Yeah, yeah if you create a scene with arbitrarily many entirely uncorrelated and incoherent rays saying rasterization is going to be slow there isn't exactly surprising But it's not clear to me that such a scene is actually useful, or moreover that once you start to get a ton of rays firing around you can't find some rasterization-compatible coherence there. And to summarize what I think Mintmaster and I agree on here: the only case where throwing rasterization out the window entirely makes sense is if you indeed find a case where you need to shoot so many incoherent secondary rays that a bit less efficiency for the primary rays disappears in the noise.
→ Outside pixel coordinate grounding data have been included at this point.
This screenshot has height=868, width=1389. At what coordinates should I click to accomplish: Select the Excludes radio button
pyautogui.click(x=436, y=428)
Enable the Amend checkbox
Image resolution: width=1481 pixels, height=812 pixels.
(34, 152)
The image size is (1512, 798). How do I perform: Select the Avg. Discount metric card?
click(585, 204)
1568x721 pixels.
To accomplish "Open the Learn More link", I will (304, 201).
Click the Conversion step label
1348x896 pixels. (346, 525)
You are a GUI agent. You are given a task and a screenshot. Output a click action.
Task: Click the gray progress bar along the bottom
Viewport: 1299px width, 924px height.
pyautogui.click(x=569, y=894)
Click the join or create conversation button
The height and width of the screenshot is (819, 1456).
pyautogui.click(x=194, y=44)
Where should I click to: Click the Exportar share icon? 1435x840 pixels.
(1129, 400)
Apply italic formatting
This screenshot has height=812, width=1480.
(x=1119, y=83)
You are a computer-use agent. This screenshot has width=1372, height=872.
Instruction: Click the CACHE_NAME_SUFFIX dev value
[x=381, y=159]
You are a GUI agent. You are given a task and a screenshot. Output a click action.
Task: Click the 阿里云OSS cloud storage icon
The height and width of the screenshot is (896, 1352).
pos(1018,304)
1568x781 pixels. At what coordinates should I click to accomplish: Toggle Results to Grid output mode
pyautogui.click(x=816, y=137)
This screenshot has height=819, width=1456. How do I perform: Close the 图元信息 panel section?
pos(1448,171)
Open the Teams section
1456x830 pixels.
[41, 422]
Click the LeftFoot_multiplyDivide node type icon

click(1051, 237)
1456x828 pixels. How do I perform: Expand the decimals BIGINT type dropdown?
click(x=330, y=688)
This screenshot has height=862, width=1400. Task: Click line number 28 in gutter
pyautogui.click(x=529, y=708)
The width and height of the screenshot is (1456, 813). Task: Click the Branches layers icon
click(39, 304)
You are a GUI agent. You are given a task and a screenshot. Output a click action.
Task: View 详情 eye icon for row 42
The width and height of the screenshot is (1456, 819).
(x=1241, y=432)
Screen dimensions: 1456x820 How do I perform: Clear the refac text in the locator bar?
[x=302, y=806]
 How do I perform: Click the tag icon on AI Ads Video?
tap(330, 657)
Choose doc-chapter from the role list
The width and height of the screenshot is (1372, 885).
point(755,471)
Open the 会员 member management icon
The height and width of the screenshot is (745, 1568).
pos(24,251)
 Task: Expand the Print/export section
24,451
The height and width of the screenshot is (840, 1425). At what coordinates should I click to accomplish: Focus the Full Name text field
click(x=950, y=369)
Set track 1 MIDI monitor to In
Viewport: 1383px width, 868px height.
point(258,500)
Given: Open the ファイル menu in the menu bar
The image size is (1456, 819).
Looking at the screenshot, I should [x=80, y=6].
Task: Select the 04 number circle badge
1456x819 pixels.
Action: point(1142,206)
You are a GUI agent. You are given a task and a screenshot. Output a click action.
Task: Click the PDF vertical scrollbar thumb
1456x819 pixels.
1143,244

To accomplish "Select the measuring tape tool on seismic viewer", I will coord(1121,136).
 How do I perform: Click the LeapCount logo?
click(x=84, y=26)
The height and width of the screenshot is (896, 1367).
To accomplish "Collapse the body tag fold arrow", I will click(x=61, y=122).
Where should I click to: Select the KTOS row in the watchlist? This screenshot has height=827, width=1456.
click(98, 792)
In my experience for most scenes it still makes a huge difference... there are just a hell of a lot of primary rays compared to secondary rays still. And just to make your job more difficult, an "apples to apples" comparison technically requires recomputing your entire acceleration structure (kd-tree, bvh, bih or similar) on the fly, as that's effectively what simple rasterization is doing Basically you either have to optimize neither, or optimize the hell out of both to be "fair"... and when you do that I think you'll see that they're actually pretty similar if you haven't already. Once you start to think about tile-based rasterization, deferred rendering and similar things you'll be surprised how blurred the line becomes!

Anyways interesting stuff as always. Be sure to link the results of your study when it's done!

 

PC Games & Hardware spoke to Michael Vollmer from intel & he expects ray tracing to be part of games in 2 to 3 years.

http://www.pcgameshardware.com/aid,654068/News/Raytraced_games_in_2_to_3_years_says_Intel/